WHAT IS BEING ASKED
Would you print every entry below exactly as written, omitting the images?

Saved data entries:
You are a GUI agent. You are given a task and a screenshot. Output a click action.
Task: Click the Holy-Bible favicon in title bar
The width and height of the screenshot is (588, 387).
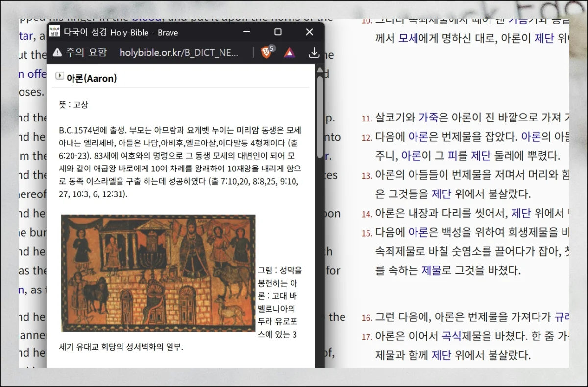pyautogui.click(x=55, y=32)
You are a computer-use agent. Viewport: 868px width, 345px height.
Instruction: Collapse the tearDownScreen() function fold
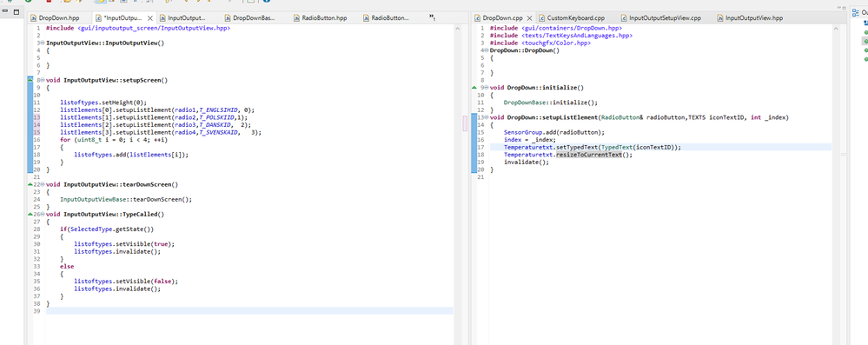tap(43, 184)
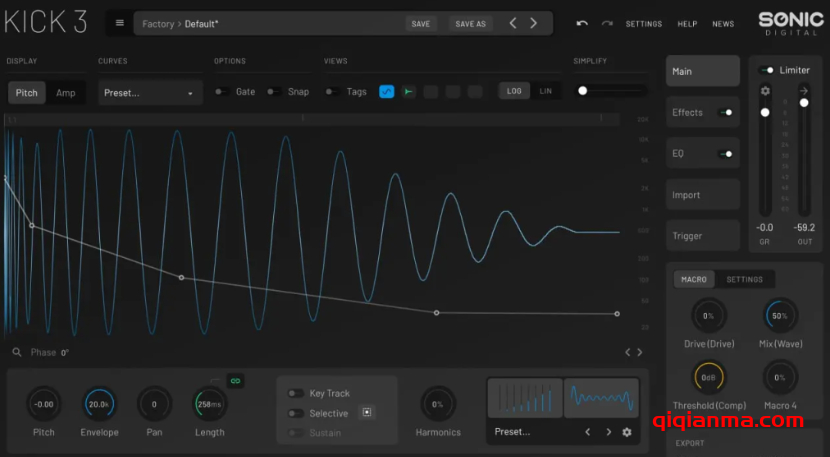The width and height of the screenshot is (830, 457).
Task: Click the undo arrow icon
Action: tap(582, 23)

RESULT
You are a GUI agent. You are given a task and a screenshot. Output a click action.
Task: Click the Holy-Bible favicon in title bar
The width and height of the screenshot is (588, 387).
pyautogui.click(x=55, y=32)
You are a computer-use agent. Viewport: 868px width, 345px height.
Instruction: Collapse the tearDownScreen() function fold
tap(43, 184)
The width and height of the screenshot is (830, 457).
Task: Click the undo arrow icon
Action: tap(582, 23)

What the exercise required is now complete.